The Spanish government has taken two important decisions this week. The first is to forcefully recapitalize Bankia, an important source of uncertainty in the banking system, and change its leadership. The second is to agree to a neutral and private sector led audit of a large portion of bank assets in order to credibly assess […]

By: Date: May 14, 2012

The Spanish government has taken two important decisions this week. The first is to forcefully recapitalize Bankia, an important source of uncertainty in the banking system, and change its leadership. The second is to agree to a neutral and private sector led audit of a large portion of bank assets in order to credibly assess potential additional losses. The implicit reasoning behind these two decisions is that even with recognition of more losses, Spain will be able to absorb them and/or stretch them over time and restructure its banking system on its own.

This is essentially the strategy that was pursued in Ireland in 2010 and that produced the results we know so well: cumulative banking sector losses in excess of 35% GDP and the resulting dramatic fiscal cuts. Arguably the banking system in Spain is different, total banks’ assets as a percentage of GDP is significantly smaller (330% in Spain vs. 979% for Ireland in 2010) and asset quality might be better. But the heart of the problem is the same: the euro area has a single market for financial services, a single monetary policy but national banking supervision, national guarantee of deposits and no European mechanism for banking sector resolution. The Spanish banking crisis is really a European banking crisis and in this sense cannot be solved alone by the Spanish government regardless of its merit and good intentions.
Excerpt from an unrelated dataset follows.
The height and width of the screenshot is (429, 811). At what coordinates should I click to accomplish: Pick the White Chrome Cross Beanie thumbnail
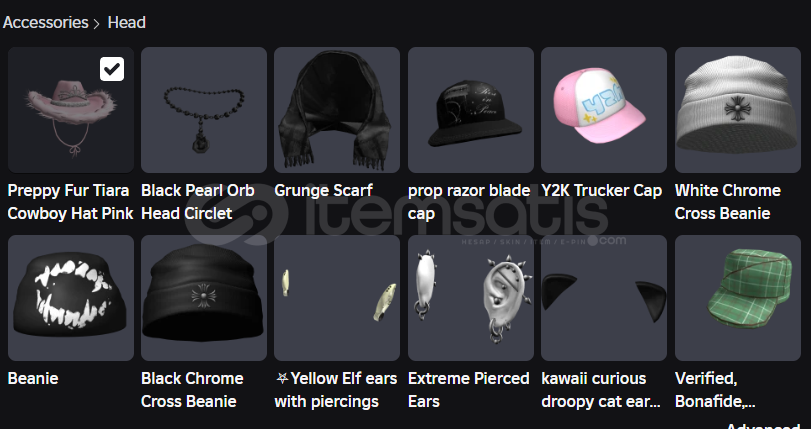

This solitary strategy has been tried and tested before and everywhere produced similar catastrophic results for taxpayers. There is no reason to believe that Spain could be different. In fact, solving together the Spanish banking crisis would not only be better for Spain because it would allow sharing the associated fiscal risks but it could also set Europe on a path towards a real pan European banking policy that would preserve taxpayers resources in the event of crises, improve financial stability and contribute to restart credit supply and economic growth. This is all within reach and should be an integral part of the “growth compact” that European Heads of State and Government will negotiate in June because the single biggest risk to growth in Europe today is that of prolonged financial distress.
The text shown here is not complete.